Extrait du texte:
════

Qu’est-ce qui donne une valeur à l’être humain ? Lorsqu’on le réduit aux éléments chimiques dont il est composé, on peut aboutir à quelques euros… s’il y a des acheteurs ! N’est-ce pas l’amour et surtout l’amour de Dieu qui lui donne sa dignité quelles que soient ses actions ?
Qu’est-ce qui fait la valeur d’une personne humaine et de sa vie ? Sa dignité ?
C’est absolument prodigieux que de la matière toute bête puisse être organisée de façon à former un être vivant. C’est encore plus prodigieux quand ce corps vivant est capable de penser, de rêver, d’écrire des poèmes et de composer de la musique, quand cet être est capable d’aimer et même de prier Dieu ! Tout cela à partir d’atomes tout à fait quelconques, qui pourraient composer un cailloux ou une bûche, et de quelques réactions chimiques. Donc oui, le fait que cette matière soit si bien organisée lui donne déjà un grand prix.

════

Consigne 1: Selon le texte sur la valeur de l'être humain, à quelle somme peut-on aboutir lorsqu'on réduit l'être humain aux éléments chimiques qui le composent ?
Consigne 2: Donnez la suite du texte sur la valeur de l'être humain, en reprenant après sa dernière phrase.
Les données qui viennent ensuite n'ont aucun lien avec le texte sur la valeur de l'être humain.

Données affichées:
════

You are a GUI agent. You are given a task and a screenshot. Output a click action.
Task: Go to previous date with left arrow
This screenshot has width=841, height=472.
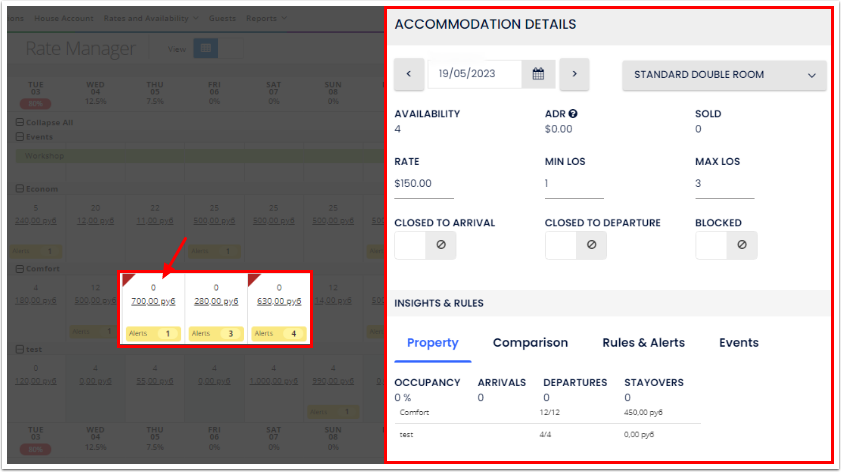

════

Réponse attendue 1: À quelques euros, s'il y a des acheteurs.

Réponse attendue 2:
Si une oeuvre d’art existe en un unique exemplaire, elle a d’autant plus de valeur, comme le timbre de 3 skilling jaune de 1857 qui vaut quelques millions d’euros pour un minuscule bout de papier qui doit sa rareté à une erreur d’encre. Or, chacun de nous est d’une certaine façon unique, notre patrimoine génétique, mais plus encore l’évolution de notre être à travers ce qu’il vit, ses rencontres, les choix et les rêves qui sont faits, font que nous devenons un être de plus en plus singulier.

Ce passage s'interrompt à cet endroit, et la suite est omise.